Stored items from a collection:
=-=-=-=-=

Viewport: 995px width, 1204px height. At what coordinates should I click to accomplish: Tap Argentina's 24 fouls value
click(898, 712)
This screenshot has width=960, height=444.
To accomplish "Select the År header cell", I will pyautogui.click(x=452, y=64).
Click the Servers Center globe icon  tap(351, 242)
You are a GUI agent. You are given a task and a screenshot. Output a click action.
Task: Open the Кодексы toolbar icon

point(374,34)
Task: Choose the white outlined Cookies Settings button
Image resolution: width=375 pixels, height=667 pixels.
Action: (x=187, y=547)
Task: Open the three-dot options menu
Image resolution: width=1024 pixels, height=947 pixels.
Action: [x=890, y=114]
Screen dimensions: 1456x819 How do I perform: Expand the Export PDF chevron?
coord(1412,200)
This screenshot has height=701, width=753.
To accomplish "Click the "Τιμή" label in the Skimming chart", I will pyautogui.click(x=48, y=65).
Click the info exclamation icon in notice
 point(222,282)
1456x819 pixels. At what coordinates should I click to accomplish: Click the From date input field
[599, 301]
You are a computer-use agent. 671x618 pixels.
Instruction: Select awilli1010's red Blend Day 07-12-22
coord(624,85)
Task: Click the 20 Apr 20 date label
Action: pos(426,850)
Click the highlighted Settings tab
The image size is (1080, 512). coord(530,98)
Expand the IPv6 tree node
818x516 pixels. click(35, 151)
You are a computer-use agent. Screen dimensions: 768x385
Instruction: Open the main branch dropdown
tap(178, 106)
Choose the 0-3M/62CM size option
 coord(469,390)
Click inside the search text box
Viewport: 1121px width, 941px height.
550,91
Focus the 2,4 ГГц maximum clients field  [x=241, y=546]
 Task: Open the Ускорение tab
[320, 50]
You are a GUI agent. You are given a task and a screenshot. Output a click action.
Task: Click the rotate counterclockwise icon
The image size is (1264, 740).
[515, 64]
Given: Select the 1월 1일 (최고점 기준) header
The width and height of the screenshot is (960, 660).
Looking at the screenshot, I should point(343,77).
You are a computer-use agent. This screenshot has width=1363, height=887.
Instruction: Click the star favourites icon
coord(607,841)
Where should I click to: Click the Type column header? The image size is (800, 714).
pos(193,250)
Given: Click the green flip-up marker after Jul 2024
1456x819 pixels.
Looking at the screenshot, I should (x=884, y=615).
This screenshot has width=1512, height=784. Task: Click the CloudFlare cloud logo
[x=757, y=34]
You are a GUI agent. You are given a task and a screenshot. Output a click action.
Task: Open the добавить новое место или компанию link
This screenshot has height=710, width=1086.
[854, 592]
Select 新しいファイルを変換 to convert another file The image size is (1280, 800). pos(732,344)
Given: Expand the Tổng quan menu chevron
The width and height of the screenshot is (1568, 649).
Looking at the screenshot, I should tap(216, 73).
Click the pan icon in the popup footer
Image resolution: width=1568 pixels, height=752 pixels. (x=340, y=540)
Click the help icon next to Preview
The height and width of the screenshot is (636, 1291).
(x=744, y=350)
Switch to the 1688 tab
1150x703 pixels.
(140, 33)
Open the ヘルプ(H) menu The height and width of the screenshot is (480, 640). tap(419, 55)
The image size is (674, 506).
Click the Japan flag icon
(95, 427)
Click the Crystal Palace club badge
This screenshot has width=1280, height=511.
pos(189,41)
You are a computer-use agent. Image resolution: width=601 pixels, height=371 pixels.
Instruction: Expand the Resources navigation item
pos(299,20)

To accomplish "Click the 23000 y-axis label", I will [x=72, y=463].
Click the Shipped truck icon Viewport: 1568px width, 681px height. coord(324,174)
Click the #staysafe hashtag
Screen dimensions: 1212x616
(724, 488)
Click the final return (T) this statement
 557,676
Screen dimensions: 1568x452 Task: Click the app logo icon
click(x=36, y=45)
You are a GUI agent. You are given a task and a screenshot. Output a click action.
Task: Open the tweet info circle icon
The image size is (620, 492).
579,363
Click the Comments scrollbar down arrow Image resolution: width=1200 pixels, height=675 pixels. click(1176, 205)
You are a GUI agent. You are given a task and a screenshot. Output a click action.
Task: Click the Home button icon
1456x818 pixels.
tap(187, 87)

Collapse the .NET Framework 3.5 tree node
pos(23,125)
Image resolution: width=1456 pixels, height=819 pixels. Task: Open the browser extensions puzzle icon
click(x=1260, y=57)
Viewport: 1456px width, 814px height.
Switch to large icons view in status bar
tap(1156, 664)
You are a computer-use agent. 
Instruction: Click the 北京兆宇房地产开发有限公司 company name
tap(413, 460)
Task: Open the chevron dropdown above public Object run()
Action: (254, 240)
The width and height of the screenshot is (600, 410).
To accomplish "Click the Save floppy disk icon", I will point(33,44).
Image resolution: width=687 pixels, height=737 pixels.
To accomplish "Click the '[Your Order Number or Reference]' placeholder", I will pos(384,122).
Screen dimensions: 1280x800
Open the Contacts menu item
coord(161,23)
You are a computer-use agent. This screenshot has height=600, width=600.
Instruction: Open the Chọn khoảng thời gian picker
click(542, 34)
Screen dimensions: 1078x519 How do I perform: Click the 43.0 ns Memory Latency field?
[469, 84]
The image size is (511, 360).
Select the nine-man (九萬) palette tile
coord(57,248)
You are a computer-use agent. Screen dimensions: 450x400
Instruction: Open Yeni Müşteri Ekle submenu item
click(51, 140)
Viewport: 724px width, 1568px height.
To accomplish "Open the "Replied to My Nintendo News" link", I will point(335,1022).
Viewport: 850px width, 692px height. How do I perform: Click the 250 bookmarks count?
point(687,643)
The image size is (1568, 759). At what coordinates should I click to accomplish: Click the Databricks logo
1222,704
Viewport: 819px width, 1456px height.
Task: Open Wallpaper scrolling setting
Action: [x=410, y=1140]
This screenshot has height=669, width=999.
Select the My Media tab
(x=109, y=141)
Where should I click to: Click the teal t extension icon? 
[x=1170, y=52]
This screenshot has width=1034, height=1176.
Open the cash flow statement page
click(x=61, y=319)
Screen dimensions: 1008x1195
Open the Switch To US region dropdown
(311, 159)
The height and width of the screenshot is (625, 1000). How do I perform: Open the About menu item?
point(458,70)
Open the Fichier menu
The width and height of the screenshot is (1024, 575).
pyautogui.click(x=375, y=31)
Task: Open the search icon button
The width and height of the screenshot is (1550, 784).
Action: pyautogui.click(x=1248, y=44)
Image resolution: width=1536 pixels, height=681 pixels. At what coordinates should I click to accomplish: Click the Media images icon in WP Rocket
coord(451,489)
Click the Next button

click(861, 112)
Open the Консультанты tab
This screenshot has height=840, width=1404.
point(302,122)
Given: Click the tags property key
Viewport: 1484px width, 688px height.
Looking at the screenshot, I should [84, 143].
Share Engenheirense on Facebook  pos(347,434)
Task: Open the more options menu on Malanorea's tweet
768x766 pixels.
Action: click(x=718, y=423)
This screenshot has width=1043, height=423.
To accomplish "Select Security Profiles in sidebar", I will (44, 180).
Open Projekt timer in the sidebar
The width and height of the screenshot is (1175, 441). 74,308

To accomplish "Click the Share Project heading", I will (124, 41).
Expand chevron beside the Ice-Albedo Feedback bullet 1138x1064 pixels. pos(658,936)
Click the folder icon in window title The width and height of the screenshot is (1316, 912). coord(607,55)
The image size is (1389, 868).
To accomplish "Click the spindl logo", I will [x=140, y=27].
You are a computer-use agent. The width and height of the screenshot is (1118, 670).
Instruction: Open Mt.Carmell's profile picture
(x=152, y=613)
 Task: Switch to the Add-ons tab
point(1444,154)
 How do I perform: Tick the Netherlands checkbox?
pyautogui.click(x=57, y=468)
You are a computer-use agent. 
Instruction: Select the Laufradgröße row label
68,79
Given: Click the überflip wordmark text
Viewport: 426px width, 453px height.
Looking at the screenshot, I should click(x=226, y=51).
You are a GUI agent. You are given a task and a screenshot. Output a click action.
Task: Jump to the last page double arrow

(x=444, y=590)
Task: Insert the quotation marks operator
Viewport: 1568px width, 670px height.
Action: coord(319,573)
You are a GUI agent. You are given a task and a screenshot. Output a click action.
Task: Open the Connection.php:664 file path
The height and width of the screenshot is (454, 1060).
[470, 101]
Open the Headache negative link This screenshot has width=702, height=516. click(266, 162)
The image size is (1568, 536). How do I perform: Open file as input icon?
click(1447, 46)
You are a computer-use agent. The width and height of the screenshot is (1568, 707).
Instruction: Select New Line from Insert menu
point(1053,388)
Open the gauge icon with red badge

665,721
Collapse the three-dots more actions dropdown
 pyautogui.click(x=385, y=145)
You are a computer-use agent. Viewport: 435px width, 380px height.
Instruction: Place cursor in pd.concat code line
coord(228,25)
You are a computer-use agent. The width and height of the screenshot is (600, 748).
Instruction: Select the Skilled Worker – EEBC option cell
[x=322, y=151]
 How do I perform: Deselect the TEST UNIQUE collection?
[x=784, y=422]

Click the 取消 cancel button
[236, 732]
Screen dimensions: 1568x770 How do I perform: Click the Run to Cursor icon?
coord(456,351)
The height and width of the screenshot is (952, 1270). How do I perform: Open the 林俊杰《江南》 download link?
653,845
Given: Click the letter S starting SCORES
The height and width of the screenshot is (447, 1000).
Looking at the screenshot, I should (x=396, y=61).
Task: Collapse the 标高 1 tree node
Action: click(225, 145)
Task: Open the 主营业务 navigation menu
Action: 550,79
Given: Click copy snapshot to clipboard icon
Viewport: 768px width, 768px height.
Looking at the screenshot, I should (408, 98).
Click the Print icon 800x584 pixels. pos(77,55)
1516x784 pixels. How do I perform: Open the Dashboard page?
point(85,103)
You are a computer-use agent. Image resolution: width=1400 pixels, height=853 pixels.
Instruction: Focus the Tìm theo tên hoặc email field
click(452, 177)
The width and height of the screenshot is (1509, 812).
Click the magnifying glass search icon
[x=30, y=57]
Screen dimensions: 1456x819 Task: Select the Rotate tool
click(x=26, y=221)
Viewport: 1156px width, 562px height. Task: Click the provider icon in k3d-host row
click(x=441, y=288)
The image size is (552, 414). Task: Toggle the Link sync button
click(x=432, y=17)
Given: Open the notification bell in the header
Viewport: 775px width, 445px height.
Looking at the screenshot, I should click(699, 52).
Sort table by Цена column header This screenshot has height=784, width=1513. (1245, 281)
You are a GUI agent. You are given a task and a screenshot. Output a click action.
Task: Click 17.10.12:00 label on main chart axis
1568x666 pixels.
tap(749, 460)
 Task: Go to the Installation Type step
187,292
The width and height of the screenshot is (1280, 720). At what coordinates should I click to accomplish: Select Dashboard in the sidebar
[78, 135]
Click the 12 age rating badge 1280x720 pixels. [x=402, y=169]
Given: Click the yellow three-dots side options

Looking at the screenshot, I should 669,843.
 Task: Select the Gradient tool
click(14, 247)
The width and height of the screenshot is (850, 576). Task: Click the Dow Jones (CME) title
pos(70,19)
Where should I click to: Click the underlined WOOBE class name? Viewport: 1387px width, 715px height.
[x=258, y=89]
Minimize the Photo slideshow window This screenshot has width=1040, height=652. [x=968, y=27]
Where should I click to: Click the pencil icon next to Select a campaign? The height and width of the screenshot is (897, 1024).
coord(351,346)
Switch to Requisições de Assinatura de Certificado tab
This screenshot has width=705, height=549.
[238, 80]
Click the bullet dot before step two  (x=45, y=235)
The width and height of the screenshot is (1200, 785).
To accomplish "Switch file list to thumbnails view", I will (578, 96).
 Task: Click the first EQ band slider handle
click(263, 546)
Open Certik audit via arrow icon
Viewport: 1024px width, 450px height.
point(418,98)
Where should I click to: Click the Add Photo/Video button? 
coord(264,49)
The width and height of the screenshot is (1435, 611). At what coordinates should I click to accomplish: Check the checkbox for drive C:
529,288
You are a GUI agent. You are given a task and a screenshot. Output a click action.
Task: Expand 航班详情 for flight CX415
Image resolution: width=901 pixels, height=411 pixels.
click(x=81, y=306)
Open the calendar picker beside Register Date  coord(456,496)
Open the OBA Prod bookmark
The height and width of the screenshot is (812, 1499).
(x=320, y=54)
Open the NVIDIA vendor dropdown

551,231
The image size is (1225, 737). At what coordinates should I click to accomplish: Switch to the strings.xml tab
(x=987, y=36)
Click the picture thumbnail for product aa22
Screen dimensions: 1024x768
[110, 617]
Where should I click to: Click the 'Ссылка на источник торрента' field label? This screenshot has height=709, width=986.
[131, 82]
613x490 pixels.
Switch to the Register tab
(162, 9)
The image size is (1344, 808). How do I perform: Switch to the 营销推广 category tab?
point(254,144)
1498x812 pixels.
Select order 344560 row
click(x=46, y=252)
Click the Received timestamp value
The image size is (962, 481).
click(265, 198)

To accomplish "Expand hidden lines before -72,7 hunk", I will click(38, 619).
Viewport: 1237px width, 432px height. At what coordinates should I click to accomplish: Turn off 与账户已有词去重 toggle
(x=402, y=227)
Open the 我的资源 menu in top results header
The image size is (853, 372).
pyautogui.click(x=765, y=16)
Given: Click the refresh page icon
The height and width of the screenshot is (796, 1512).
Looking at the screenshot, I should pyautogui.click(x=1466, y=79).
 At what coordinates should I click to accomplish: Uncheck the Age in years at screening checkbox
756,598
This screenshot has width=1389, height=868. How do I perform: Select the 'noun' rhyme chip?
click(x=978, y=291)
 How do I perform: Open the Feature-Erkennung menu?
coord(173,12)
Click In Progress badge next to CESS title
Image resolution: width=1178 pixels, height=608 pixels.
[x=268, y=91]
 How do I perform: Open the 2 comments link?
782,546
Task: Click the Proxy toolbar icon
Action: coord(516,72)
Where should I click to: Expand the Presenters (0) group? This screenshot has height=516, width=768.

=-=-=-=-=

Exercise description
Repeat the rows from the line containing "Screen dimensions: 1568x452" to the line containing "pos(23,125)", keeping every line identical and including both of those lines.

Finished answer
Screen dimensions: 1568x452 Task: Click the app logo icon
click(x=36, y=45)
You are a GUI agent. You are given a task and a screenshot. Output a click action.
Task: Open the tweet info circle icon
The image size is (620, 492).
579,363
Click the Comments scrollbar down arrow Image resolution: width=1200 pixels, height=675 pixels. click(1176, 205)
You are a GUI agent. You are given a task and a screenshot. Output a click action.
Task: Click the Home button icon
1456x818 pixels.
tap(187, 87)

Collapse the .NET Framework 3.5 tree node
pos(23,125)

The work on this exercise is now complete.